This is what it says at the outset of my novel: “Although The Atlas of Reds and Blues is inspired by actual events and people, it is a work of fiction. Many of the events portrayed here actually took place, but the author’s rendering of those events and their particulars are invented. The characters’ thoughts, conversations, and actions are a work of imagination.”
The stories that make up are not true and true, imagined and also collage. Composite.
Grace Paley once said, “You write from what you know but you write into what you don’t know.”
So I gave my Mother narrator a few of my histories in order to start from a place of familiarity and explore a wide world of unknown.

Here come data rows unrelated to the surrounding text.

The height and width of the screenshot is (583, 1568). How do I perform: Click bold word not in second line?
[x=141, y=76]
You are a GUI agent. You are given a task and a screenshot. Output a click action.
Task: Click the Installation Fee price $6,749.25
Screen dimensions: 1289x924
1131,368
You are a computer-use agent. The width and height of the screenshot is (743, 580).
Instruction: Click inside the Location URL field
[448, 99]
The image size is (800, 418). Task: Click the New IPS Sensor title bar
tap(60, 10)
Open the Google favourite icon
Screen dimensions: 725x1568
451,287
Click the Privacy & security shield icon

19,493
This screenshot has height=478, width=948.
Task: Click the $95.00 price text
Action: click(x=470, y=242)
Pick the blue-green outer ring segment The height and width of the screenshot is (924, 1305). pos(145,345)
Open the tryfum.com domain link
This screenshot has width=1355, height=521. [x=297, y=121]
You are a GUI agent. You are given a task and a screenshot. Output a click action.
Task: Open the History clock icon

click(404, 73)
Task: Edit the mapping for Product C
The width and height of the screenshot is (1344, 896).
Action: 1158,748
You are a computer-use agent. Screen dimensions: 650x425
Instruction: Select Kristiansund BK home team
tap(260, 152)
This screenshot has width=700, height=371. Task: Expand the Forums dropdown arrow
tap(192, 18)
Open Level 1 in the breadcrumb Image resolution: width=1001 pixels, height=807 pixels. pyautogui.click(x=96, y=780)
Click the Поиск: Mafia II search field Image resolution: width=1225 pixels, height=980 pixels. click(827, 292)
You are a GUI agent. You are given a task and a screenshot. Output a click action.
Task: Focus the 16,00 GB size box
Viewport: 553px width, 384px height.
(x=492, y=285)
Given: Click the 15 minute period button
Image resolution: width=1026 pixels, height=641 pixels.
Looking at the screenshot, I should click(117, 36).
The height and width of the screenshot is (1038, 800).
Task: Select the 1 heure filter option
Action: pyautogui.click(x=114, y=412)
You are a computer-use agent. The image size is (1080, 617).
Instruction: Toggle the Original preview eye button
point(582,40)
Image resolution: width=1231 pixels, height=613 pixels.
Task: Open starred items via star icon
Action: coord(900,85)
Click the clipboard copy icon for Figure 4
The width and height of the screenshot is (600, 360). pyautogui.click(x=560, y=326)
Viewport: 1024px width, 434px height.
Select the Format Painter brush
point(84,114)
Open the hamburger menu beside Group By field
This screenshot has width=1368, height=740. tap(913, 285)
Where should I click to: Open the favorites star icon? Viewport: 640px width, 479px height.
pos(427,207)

For example, Greta, the German Shepherd, was real – and her depiction in the book is a writer’s rendering of a beloved pet.
It was a pleasure to go to the library and hit the reference section for such things as weather patterns in the 1970s and the history of Barbie dolls. It was so much fun to search through my memories and connect the many dots between what I thought was the right time and place — with the actual year and location, as found in a history book. Case in point, I thought the BeeGees released “Night Fever” in 1978, but it was the year before.
You can take a girl out of the newsroom but I’m happy to report you can’t take the newsroom out of the girl: still, there were more than a few things I couldn’t find on my own; very grateful to the librarians in the Bay Area. Befriend your local reference librarian. Bring him or her a latte and a pain au chocolat and consider this the small price to pay for invaluable help.